Folheando-as, fica-se com a ideia de que os seus autores conheciam melhor o que se passava na Guiné do que em Angola e Moçambique. A razão será simples: PAIGC Actualités, redigido em Conacri, e até 1971 sob a direção do próprio Cabral, era largamente difundido junto dos comités de desertores e outros grupos oposicionistas, Cabral quando vinha à Europa fazia questão de se relacionar com estes diferentes grupos. 

Não é por acaso que o seu assassinato teve ampla repercussão nesta imprensa clandestina. Ficou dito atrás que a revista Polémica colaborou numa entrevista a Amílcar Cabral em 1971, de colaboração com Anticolonialismo. Medeiros Ferreira foi o entrevistador e considerou-o um momento alto da sua participação na Polémica. Na entrevista, Amílcar Cabral afirmava: 

"Se porventura em Portugal houvesse um regime que estivesse disposto a construir não só o futuro e o bem-estar do povo de Portugal, mas também o nosso, nós não veríamos nenhuma necessidade de estar a fazer a luta pela independência. Mas em pé de absoluta igualdade. Quer dizer, se o presidente da república pudesse ser quer de Cabo Verde, da Guiné, como de Portugal; se todas as funções estatais, administrativas, etc, fossem igualmente possíveis para toda a gente, nós não veríamos nenhuma necessidade de estar a fazer a luta pela independência, porque já seríamos independentes, num quadro humano muito mais largo e talvez muito mais eficaz do ponto de vista da História".

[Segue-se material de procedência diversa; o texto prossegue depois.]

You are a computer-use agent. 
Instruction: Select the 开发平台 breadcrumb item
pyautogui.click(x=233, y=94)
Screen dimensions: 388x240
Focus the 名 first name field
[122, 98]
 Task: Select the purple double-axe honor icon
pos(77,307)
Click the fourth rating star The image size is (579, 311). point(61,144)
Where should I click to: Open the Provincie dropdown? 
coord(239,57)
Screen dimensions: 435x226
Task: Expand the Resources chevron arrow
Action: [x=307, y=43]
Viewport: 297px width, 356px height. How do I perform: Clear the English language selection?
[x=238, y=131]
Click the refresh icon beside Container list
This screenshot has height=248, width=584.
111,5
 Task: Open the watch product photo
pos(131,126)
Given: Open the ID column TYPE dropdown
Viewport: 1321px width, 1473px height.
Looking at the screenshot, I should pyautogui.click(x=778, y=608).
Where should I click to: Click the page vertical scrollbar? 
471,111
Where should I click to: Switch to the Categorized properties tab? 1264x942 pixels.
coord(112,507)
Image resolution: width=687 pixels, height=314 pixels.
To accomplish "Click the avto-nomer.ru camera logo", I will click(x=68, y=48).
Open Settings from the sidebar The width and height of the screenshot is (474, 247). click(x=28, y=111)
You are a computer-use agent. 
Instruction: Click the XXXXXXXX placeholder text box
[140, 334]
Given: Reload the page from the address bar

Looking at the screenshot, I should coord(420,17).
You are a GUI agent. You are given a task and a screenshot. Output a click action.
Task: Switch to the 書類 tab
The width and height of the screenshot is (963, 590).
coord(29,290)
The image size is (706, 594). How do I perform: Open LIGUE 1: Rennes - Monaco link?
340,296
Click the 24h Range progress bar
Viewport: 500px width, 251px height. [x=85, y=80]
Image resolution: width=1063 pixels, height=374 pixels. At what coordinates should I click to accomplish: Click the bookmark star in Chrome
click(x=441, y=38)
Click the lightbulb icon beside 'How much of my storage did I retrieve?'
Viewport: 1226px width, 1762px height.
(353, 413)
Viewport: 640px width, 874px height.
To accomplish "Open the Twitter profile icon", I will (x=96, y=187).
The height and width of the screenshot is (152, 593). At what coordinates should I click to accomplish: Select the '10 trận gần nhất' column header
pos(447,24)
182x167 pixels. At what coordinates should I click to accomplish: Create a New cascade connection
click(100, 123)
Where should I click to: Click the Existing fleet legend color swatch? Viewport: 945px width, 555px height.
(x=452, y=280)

“As Armas de Papel” esclarecem quem era quem na imprensa clandestina oriunda da extrema-esquerda. Estão por ali vários propósitos, mas uma das principais transversalidades era a luta anticolonial onde a Guiné tinha tratamento preferencial, sabe-se lá se pela capacidade de comunicar os termos da própria luta, sabe-se lá se pela própria sedução do seu líder revolucionário.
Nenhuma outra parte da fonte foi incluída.